* Travail demandé
Poursuivez le texte sur le recours de l’étudiante contre sa non-promotion en 3e année de l’ECG, à partir de la dernière phrase donnée.

* Texte de la page
◇ ◇ ◇ ◇ ◇
La direction de l’établissement l’a autorisée à redoubler la 2e année.
f. À la fin du premier semestre de l’année scolaire 2023 - 2024, elle n’était pas promue. Sa moyenne générale était de 4.2. Elle avait quatre disciplines insuffisantes (2.4 en français ; 3.4 en anglais ; 3.5 en histoire et 3.1 en sociologie) et la somme des écarts négatifs à la moyenne se montait à 3.6. Elle cumulait 79 heures d’absences excusées, neuf non excusées, cinq devoirs non faits/oublis et une arrivée tardive.
g. En juin 2024, l’étudiante n’était pas promue en 3e année de l’ECG. Sa moyenne générale annuelle était de 4.2. Elle avait quatre disciplines insuffisantes (3.7 en français ; 3.1 en anglais ; 3.8 en histoire et 3.8 en sociologie) et la somme des écarts négatifs à la moyenne se montait à 1.6.
À la fin du deuxième semestre de l’année 2023 - 2024, elle cumulait 76 heures d’absences excusées, dix non excusées, neuf devoirs non faits/oublis et deux arrivées tardives.
La direction de l’établissement lui a signifié son échec dans la filière.
B. a. Par courrier du 26 juin 2024, A______ a recouru auprès de la direction générale de l’enseignement secondaire II (ci-après : la DGES II) et a sollicité une promotion par dérogation exceptionnelle en 3e année de l’ECG.
b. Par décision du 12 juillet 2024, la DGES II a rejeté le recours.
Les résultats de fin d’année de l’étudiante n’étaient pas proches des normes de promotion. La première condition d’une dérogation n’était en conséquence pas remplie.
Il n’était pas possible de poser un pronostic de réussite favorable, deuxième condition à l’octroi d’une dérogation.
Une réorientation lui permettrait d’entreprendre un parcours qui puisse être couronné de succès.
C. a. Par acte du 5 août 2024, A______a interjeté recours devant la chambre administrative de la Cour de justice (ci-après : chambre administrative) contre cette décision. Elle a conclu à l’annulation de la décision et à l’octroi d’une dérogation exceptionnelle pour passer en 3e année de l’ECG.
Elle n’avait pas été motivée au cours du premier semestre. Elle était isolée et ne se sentait pas bien. Elle avait progressé lors de la seconde partie de l’année scolaire même si ses notes avaient diminué dès lors qu’elle avait concentré son attention sur les branches insuffisantes. Malgré ses efforts, elle n’avait pas obtenu les résultats attendus. L’année scolaire avait été pénible en raison de son manque de motivation pour redoubler et la pression constante de sa mère qui lui avait indiqué qu’elle cesserait de la soutenir financièrement si elle échouait. Elle ne pouvait pas rechercher d’emploi, en l’absence de permis de travail en Suisse. Ses absences excusées étaient dues à des problèmes de santé personnelle. Celles non excusées relevaient d’un professeur qui avait décidé de ne pas les excuser.
Elle avait rencontré des difficultés supplémentaires avec la langue française. Elle avait sollicité une aide et s’engageait à améliorer ses compétences linguistiques, les sachant fondamentales pour sa réussite scolaire et son intégration dans la société suisse. Elle avait reçu le soutien de tous ses professeurs qui lui avaient même conseillé de demander une dérogation.
◇ ◇ ◇ ◇ ◇
* Données fournies
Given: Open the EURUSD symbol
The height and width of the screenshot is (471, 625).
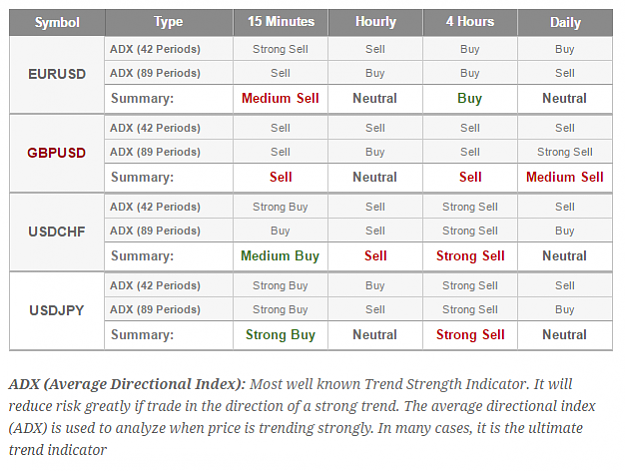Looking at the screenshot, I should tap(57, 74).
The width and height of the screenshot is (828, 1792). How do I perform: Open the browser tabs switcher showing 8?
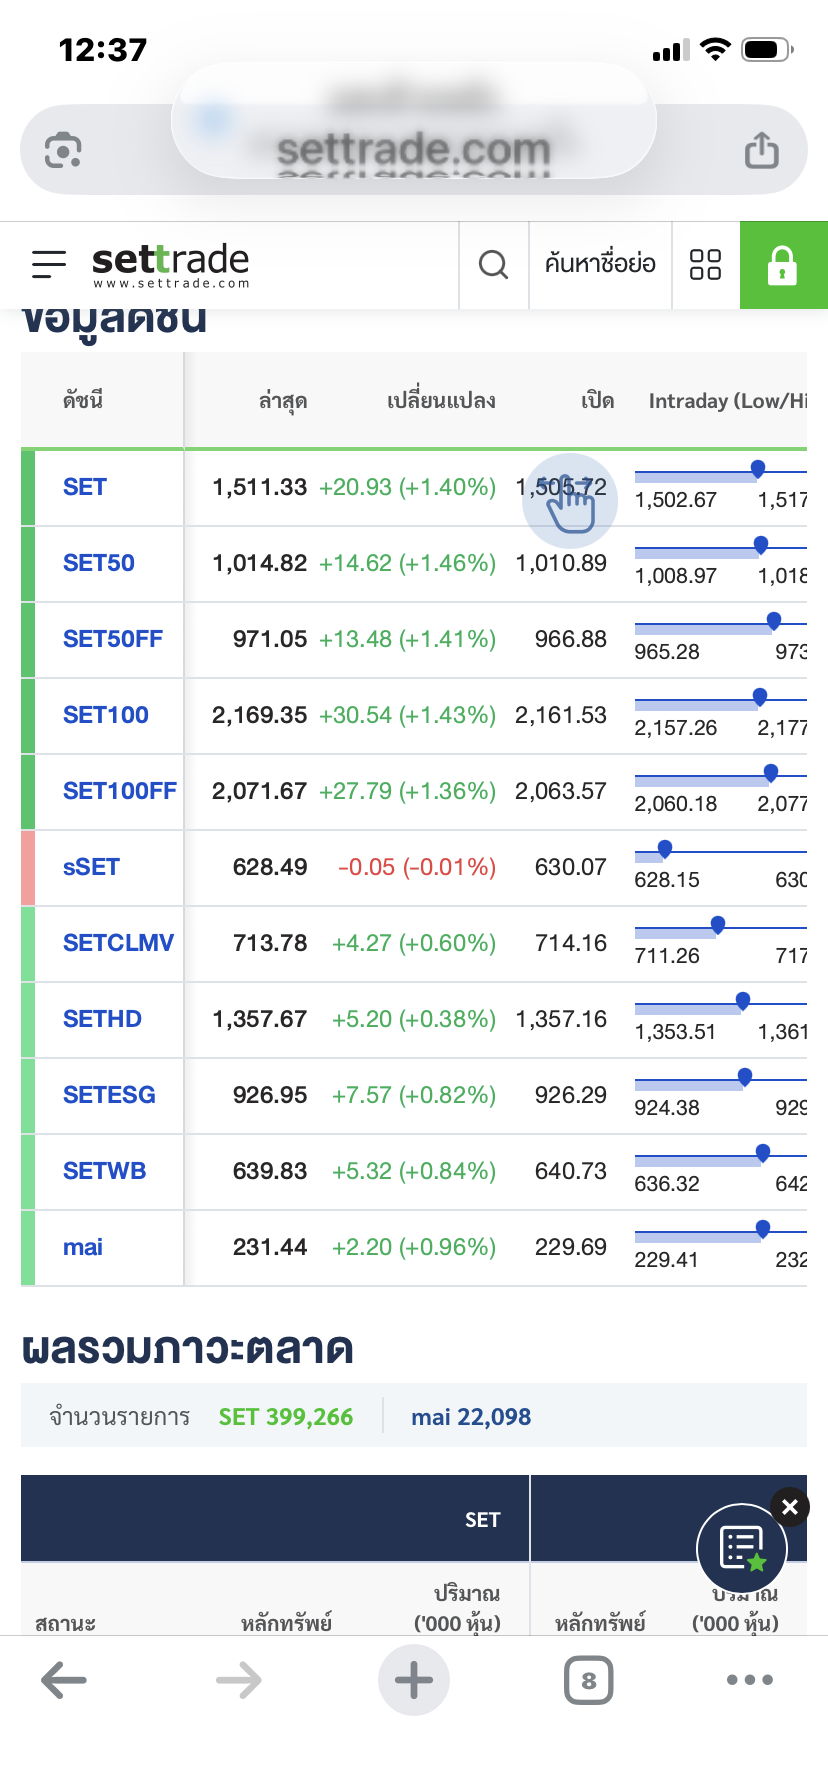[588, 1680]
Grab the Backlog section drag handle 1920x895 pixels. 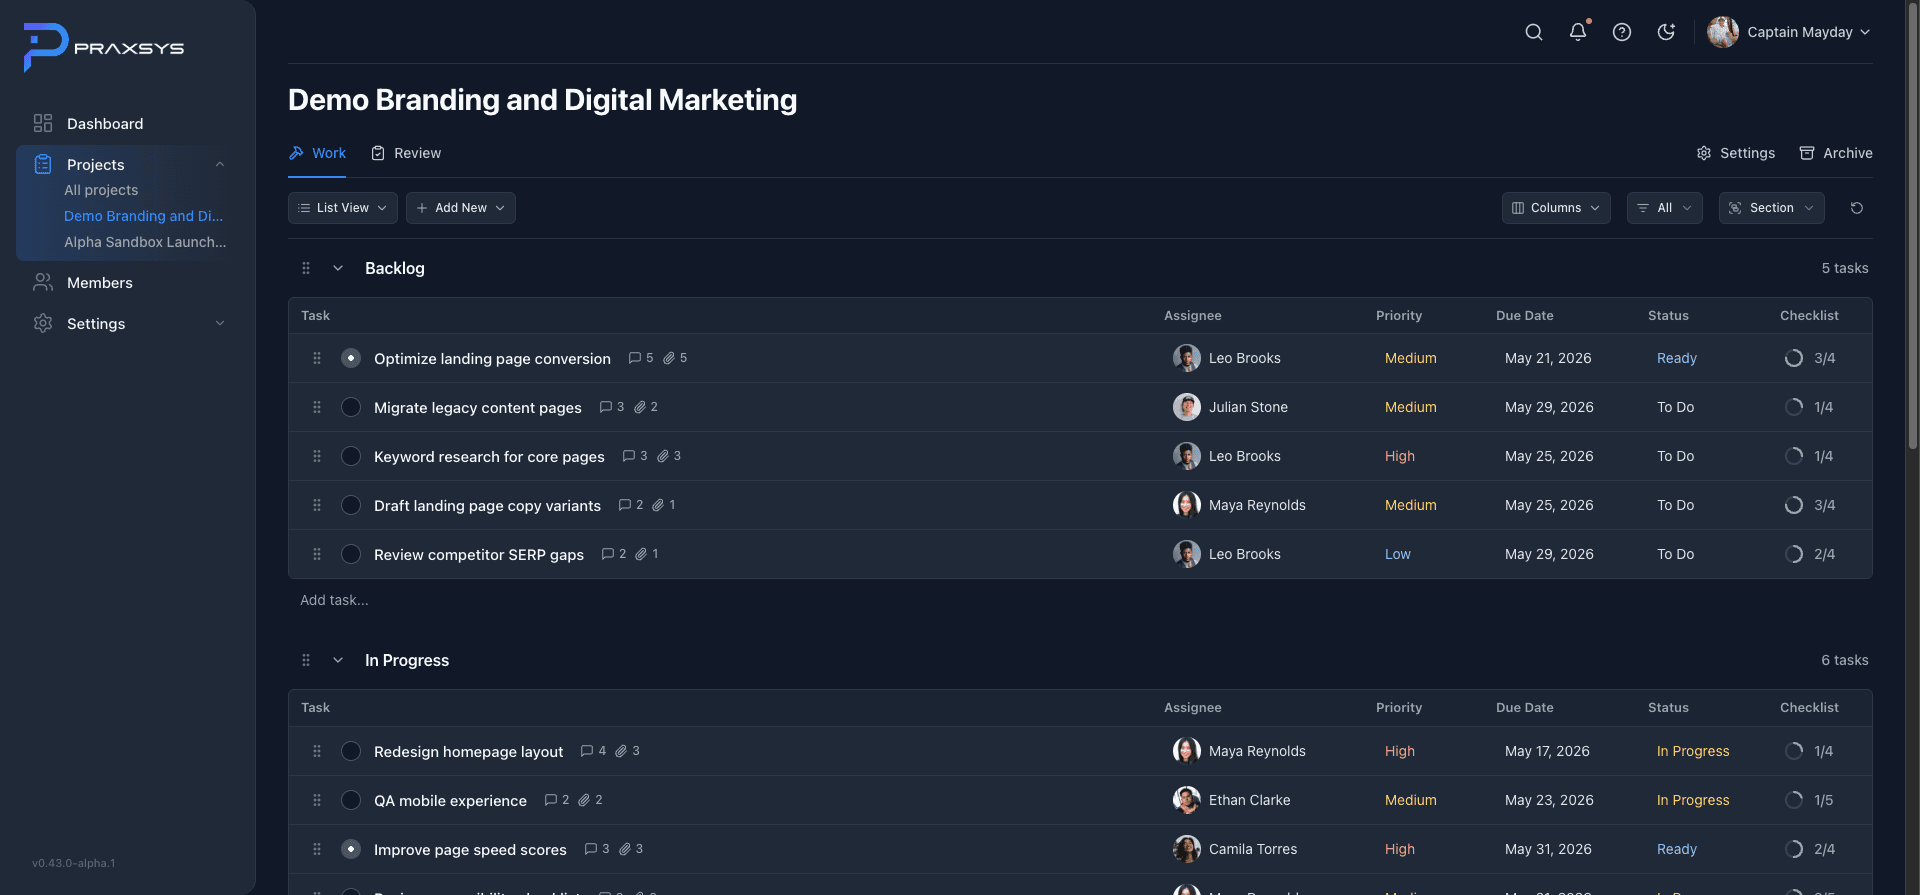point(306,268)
◇ ◇ ◇ ◇ ◇
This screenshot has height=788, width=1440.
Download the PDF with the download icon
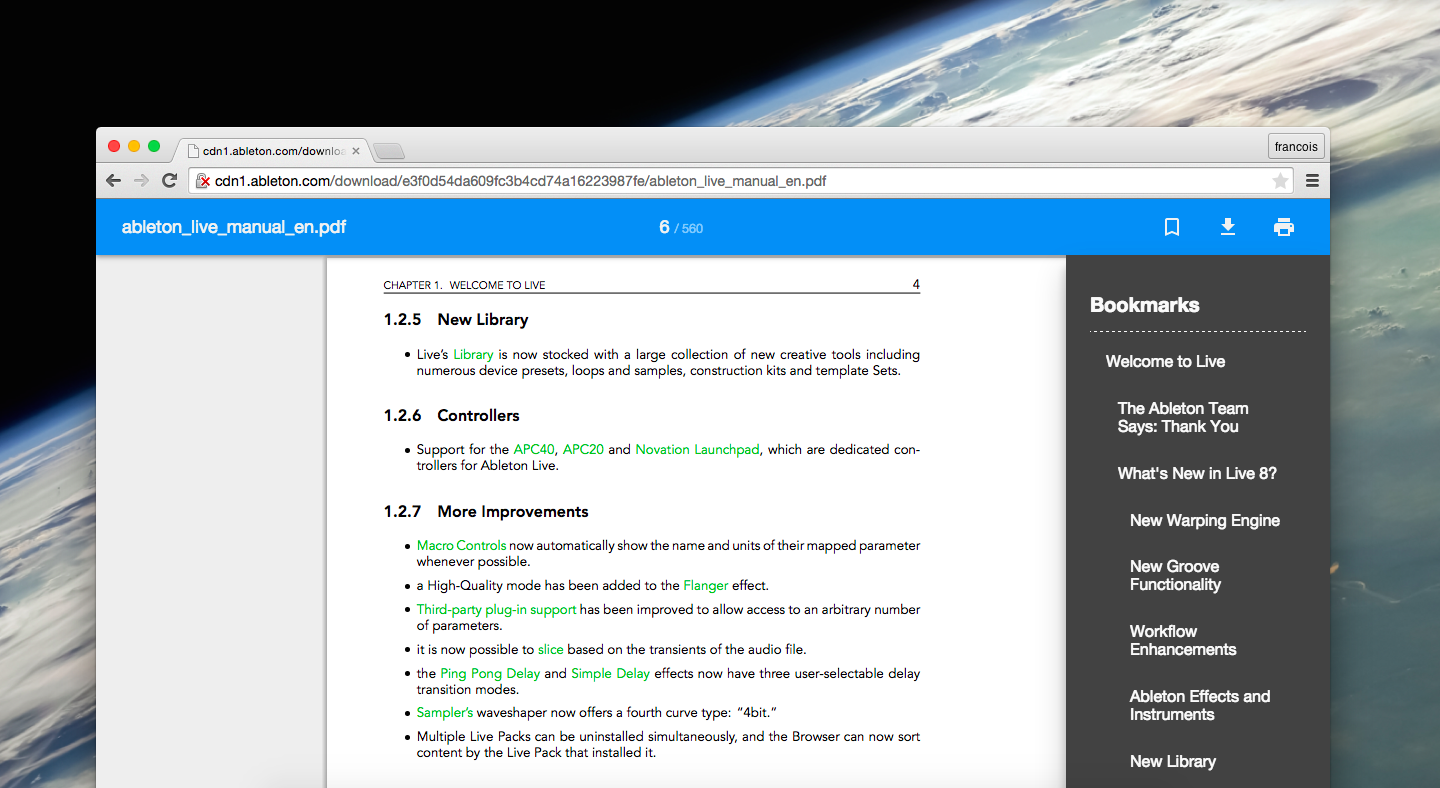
◇ ◇ ◇ ◇ ◇
* Réponse
Elle était venue en Suisse avec l’espoir de se construire un avenir meilleur, de terminer ses études et de pouvoir « contribuer positivement à la société ». Il convenait que la chambre de céans considère sa situation particulière et lui permette de progresser en troisième année.
b. Le département de l’instruction publique, de la formation et de la jeunesse (ci‑après : le département) a conclu au rejet du recours.
c. La recourante n’ayant pas répliqué dans le délai qui lui avait été imparti, les parties ont été informées, le 2 septembre 2024, que la cause était gardée à juger.
1. Interjeté en temps utile devant la juridiction compétente, le recours est recevable (art. 132 de la loi sur l’organisation judiciaire du 26 septembre 2010 - LOJ - E 2 05 ; art. 40 du règlement de l’enseignement secondaire II et tertiaire B du 29 juin 2016 - REST - C 1 10.31 ; art. 62 al. 1 let. a de la loi sur la procédure administrative du 12 septembre 1985 - LPA - E 5 10).
2. Selon l’art. 61 al. 1 LPA, le recours peut être formé pour violation du droit, y compris l’excès et l’abus du pouvoir d’appréciation (let. a), ou pour constatation inexacte ou incomplète des faits pertinents (let. b). Les juridictions administratives n’ont pas la compétence pour apprécier l’opportunité de la décision attaquée, sauf exception prévue par la loi (art. 61 al. 2 LPA), non réalisée dans le cas d’espèce.
3. La recourante sollicite une dérogation exceptionnelle pour passer en 3e année à l’ECG.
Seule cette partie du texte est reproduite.